03 August 2010

Why Catalonians banned bullfighting

Our family has a special interest in Catalonia, because my cousin has lived and worked there for nineteen years.  Just last month we were pleased to be visited by a young Catalonian girl, and we talked briefly about the events there.  The new ban on bullfighting is not simply a matter of several million people becoming animal lovers - it's also about establishing a national identity, as is explained in the Guardian this week:
Killing off bullfighting offers Catalans a lovely and easy revenge for various humiliations heaped on them by Madrid in recent times; it also fulfils their deep anxiety to be understood and appreciated throughout the world as a separate nation, a place with a different identity and a different sensibility from the rest of Spain. Most Catalans loathe bullfighting, they view it as part of a strange, dark, foreign, Iberian spirit which has sought to encroach upon the modern, European spirit to which they feel allegiance...

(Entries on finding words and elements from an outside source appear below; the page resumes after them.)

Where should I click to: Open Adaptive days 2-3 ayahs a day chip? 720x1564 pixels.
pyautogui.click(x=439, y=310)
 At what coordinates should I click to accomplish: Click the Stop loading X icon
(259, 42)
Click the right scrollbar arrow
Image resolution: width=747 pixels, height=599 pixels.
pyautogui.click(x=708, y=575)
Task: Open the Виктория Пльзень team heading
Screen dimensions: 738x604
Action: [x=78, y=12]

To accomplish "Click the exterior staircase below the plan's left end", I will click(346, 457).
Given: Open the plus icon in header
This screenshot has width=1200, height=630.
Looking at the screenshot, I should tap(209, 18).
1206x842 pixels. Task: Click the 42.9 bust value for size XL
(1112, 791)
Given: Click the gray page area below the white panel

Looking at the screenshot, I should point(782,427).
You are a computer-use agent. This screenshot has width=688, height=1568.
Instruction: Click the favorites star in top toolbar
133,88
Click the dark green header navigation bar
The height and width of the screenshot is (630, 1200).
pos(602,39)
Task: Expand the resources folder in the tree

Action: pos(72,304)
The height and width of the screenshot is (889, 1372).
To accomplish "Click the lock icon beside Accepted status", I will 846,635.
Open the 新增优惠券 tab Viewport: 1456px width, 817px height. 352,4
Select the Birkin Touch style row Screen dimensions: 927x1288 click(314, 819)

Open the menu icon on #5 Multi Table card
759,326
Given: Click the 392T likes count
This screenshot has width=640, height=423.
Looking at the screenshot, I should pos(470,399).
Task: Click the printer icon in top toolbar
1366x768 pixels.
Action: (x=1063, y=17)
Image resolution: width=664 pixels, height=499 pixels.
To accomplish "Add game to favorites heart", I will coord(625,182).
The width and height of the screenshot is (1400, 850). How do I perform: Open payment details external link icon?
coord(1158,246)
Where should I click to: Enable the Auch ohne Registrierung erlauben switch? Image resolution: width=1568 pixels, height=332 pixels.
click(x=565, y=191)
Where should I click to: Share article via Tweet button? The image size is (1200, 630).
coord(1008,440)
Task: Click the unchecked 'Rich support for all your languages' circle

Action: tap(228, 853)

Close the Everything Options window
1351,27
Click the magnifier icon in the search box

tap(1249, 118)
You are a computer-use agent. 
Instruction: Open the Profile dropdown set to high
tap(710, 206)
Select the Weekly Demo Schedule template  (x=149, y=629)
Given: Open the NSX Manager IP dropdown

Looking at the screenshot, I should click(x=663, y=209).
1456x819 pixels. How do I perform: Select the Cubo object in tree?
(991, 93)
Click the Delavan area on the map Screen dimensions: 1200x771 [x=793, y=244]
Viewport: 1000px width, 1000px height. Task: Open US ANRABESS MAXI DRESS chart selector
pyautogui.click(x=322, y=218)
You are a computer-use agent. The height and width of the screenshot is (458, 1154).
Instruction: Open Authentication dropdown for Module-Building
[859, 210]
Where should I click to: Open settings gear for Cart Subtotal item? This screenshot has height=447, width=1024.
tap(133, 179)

[Catalans] see Madrid not as different as much as dominating. They wonder why the first AVE (Spain's fast train), for example, was built to go from Madrid to Seville in 1992, but there is still no AVE from Barcelona to France, which is the direction Catalans want to go. They notice the gradual downgrading of Barcelona airport. They notice that, since Catalonia is one of the richest parts of Spain, their taxes are used to build up infrastructure elsewhere rather than in Catalonia. They cannot legislate on matters such as immigration, which affects them deeply. They feel discriminated against in many ways, both small and large...

The language, which Franco had banned the public use of, has now become, to a large extent, the normal first language. The street names in Barcelona, for example, are in Catalan only. There are radio and television stations in Catalan. Education is conducted through Catalan. The survival of the language has been helped by the fact that it is spoken by the middle classes in the towns and cities as a first language. Although Catalans are fiercely proud of their identity and their heritage, anyone who comes to live in Catalonia can more or less be included in the nation by learning the language...

One of the reasons why it has been easy to ban bullfighting is that tourists who come to Barcelona no longer want to see a bull being massacred. In a way, since the early 1990s a new sort of tourism in Spain has been invented by the Catalans. Tourists who come to Barcelona now don't go home with a bad sangria hangover, a fluency in roaring "olé!" and vicious sunburn. Instead, they visit the city's Gaudí buildings, they go to the Picasso museum and the Miro Foundation; they love the cool nightclubs and the wonderful restaurants. They walk the city and get to know its streets...

Unlike the Basques, they do not have a terrorist army, and there is a deep revulsion among Catalans for what Eta has done. They are pro-European and have also shown some flair in how their politicians deal with Madrid... It was these connections that caused them, then, to seek a new estatut, or constitutional arrangement with Spain, which would give them greater power over matters such as taxation, language policy and the creation of infrastructure... The court, in a long and detailed judgment earlier this month, ruled against the Catalans, and managed to add insult to injury by stating that there was only one nation in Spain, and that was the Spanish nation, and that Catalonia, as a historical entity, had only come into being as a result of the Spanish constitution of 1978...

This drove people crazy. When more than a million people marched through Barcelona on 10 July to protest against the court's decision, most of the flags being waved were Catalan independence flags; the decision has meant that even larger numbers of Catalans see complete independence from Spain as the only long-term solution.
More at the link.

1 comment:

  1. A bit of history: Catalonia was the last region to submit to Franco in the Spanish Civil War. El Caudillo was notably harsh with the region thereafter.